Als Verteidiger konnte er durchaus als erfolgreich gelten. An der Gerüchtebörse stand er nicht schlecht im Kurs, die Statistik der Freisprüche überzeugte, und es war schwer, jemanden zu finden, der schlecht über ihn sprach. Myhreng war nicht aufsehenerregend intelligent, aber er war clever genug, das zu erkennen. Außerdem war er erfinderisch und verfügte über gute Intuition. Und er war bei einem routinierten Lokalredakteur in eine gute Schule gegangen und wußte, daß ermittelnder Journalismus vor allem aus Schüssen ins Blaue und harter Arbeit bestand.
»Die Wahrheit ist immer gut versteckt, Fredrick, immer gut versteckt«, hatte ihm der alte Zeitungsmann eingeschärft. »Du mußt ganz schön viel Mist beiseite schaufeln, bis du sie gefunden hast. Zieh dich gut an, gib niemals auf und wasch dich gründlich, wenn du fertig bist.«
Ein Plausch mit Anwalt Lavik konnte nicht schaden. Es war besser, keinen Termin abzumachen. Überraschender. Er drückte seine Zigarette aus, spuckte aus und ging im Zickzack zwischen hupenden Autos und einem parkenden Lkw hindurch über die Straße.

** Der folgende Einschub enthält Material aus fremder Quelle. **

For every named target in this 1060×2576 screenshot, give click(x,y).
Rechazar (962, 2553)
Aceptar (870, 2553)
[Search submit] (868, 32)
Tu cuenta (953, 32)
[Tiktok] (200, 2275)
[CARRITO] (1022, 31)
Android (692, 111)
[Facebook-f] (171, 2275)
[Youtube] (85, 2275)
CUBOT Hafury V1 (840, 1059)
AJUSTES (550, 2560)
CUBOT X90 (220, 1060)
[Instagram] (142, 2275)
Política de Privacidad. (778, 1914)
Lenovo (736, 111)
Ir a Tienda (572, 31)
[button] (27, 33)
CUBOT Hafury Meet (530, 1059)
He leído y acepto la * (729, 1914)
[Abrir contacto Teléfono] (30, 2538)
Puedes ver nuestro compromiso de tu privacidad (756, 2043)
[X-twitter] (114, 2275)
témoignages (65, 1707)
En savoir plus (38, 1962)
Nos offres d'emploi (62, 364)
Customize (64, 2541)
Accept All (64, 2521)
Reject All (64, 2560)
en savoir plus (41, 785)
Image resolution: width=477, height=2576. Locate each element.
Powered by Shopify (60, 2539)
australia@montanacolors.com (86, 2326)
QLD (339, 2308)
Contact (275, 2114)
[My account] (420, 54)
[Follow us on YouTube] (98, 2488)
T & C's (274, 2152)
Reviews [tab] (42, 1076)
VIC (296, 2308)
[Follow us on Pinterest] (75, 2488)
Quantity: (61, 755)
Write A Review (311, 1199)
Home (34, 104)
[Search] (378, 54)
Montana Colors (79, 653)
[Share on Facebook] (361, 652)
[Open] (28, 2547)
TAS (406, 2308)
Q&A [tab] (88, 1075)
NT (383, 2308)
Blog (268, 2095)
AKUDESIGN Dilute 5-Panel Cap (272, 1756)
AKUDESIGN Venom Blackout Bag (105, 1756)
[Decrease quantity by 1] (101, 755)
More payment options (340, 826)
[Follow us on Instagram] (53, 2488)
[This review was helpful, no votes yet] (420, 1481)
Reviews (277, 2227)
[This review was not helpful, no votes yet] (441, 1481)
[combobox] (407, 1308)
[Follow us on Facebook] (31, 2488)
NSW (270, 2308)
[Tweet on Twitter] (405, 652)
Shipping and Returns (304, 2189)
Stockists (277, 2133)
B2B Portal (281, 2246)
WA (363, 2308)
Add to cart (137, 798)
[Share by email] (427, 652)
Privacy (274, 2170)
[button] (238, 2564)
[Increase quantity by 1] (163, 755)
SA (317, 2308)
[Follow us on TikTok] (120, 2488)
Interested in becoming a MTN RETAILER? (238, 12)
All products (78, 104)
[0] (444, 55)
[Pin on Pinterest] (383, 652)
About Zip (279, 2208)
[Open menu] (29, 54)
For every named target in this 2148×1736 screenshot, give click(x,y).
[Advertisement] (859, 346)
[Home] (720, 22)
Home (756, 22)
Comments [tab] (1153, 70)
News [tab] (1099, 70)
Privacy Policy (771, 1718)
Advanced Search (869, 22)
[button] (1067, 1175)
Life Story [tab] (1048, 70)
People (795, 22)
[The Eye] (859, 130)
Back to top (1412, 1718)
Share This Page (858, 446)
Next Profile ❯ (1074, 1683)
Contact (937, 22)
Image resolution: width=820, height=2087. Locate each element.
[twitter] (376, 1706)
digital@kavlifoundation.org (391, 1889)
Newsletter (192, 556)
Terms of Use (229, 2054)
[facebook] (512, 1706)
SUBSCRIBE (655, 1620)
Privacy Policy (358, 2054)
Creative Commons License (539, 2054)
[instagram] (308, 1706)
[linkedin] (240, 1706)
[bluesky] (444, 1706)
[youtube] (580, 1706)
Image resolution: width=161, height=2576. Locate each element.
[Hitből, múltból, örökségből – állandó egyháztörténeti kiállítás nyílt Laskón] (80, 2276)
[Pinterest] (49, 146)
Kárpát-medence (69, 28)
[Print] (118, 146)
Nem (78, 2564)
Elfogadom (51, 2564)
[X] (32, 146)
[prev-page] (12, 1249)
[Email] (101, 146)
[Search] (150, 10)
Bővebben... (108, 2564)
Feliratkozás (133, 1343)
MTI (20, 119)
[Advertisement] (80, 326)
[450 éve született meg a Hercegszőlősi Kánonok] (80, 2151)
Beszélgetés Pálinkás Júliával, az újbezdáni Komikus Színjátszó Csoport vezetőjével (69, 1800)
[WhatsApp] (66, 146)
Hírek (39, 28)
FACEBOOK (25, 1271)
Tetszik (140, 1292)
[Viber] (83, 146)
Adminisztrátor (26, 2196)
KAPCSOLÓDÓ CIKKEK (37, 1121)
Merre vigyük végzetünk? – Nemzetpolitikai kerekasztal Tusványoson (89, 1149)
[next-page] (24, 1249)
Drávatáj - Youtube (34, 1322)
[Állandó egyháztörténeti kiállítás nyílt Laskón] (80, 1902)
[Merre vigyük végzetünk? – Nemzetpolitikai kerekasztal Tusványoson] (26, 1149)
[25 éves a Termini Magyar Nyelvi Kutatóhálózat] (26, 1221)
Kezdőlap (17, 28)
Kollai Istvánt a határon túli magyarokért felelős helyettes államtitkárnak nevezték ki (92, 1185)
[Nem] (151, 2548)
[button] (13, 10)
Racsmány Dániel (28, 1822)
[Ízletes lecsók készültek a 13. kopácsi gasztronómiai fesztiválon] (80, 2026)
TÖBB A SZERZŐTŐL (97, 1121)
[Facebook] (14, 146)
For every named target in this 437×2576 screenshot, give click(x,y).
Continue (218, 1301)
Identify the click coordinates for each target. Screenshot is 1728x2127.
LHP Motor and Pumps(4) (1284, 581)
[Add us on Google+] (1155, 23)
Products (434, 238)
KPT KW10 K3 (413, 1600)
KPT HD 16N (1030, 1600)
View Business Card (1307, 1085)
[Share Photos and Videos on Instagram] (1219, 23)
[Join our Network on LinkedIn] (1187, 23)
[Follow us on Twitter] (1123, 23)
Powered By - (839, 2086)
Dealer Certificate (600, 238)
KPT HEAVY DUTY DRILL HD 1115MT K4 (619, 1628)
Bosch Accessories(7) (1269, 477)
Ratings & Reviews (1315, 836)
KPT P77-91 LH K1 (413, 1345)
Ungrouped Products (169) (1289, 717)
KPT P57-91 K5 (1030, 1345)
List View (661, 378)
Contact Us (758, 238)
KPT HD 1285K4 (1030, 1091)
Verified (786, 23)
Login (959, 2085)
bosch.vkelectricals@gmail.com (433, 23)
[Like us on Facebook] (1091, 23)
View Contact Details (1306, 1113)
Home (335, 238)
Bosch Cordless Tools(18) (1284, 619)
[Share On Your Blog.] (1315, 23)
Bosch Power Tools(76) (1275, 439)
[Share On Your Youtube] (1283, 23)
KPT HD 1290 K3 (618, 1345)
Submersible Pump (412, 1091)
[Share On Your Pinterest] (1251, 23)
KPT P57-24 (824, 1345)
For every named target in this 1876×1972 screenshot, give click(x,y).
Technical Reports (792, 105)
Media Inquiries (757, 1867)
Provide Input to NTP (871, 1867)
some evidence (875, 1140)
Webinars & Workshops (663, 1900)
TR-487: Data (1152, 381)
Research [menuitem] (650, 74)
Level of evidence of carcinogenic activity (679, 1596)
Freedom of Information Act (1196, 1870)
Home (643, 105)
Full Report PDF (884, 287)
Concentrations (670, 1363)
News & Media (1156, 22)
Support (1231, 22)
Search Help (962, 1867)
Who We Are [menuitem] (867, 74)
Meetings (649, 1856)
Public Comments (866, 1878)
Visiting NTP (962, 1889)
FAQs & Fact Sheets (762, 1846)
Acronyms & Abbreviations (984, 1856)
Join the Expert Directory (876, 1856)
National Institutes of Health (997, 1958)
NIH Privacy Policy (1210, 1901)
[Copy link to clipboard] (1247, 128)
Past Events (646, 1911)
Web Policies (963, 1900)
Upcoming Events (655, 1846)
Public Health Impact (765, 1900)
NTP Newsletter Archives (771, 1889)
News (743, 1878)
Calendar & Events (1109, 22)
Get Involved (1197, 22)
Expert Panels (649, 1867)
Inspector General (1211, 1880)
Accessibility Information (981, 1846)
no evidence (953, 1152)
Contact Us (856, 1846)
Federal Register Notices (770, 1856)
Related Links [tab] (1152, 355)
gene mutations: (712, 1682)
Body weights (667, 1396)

Die Frau am Empfang war überraschend häßlich. Sie war alt und sah aus wie eine Bibliothekarin in einem amerikanischen Jugendfilm. Empfangsdamen sollten schön und freundlich sein. Diese sah aus, als wollte sie »pst!« sagen, als er über die Schwelle stolperte und ins Vorzimmer fiel. Aber überraschenderweise lächelte sie. Ihre Zähne waren auffallend gleichmäßig und grau. Einwandfrei ein Gebiß.
»Diese Schwelle ist einfach zu hoch«, klagte sie. »Das habe ich schon so oft gesagt. Ein Wunder, daß noch nichts Schlimmes passiert ist. Womit kann ich dem Herrn behilflich sein?«
Myhreng lächelte sein Alte-Damen-für-sich-einnehmen-Lächeln. Sie durchschaute ihn, und ihr Mund nahm einen strengen Zug an, der kleine wütende Pfeile auszusenden schien.
»Ich würde gern mit Rechtsanwalt Lavik sprechen«, sagte er, ohne sein mißratenes Lächeln abzulegen.
Die Frau blätterte in einem Buch, fand ihn nicht. »Kein Termin?«
»Nein, aber es ist ziemlich wichtig.«
Fredrick Myhreng stellte sich vor, und der Mund der Dame zog sich noch mehr zusammen. Wortlos betätigte sie ein Telefon. Sie gab seinen Wunsch weiter, vermutlich an den Adressaten. Erst nach einer Weile legte sie auf. Sie machte mit der Hand eine seltsame Bewegung zu einer Sitzgruppe hinüber und bat ihn um Geduld. Anwalt Lavik werde ihn empfangen, es könne jedoch noch einige Minuten dauern.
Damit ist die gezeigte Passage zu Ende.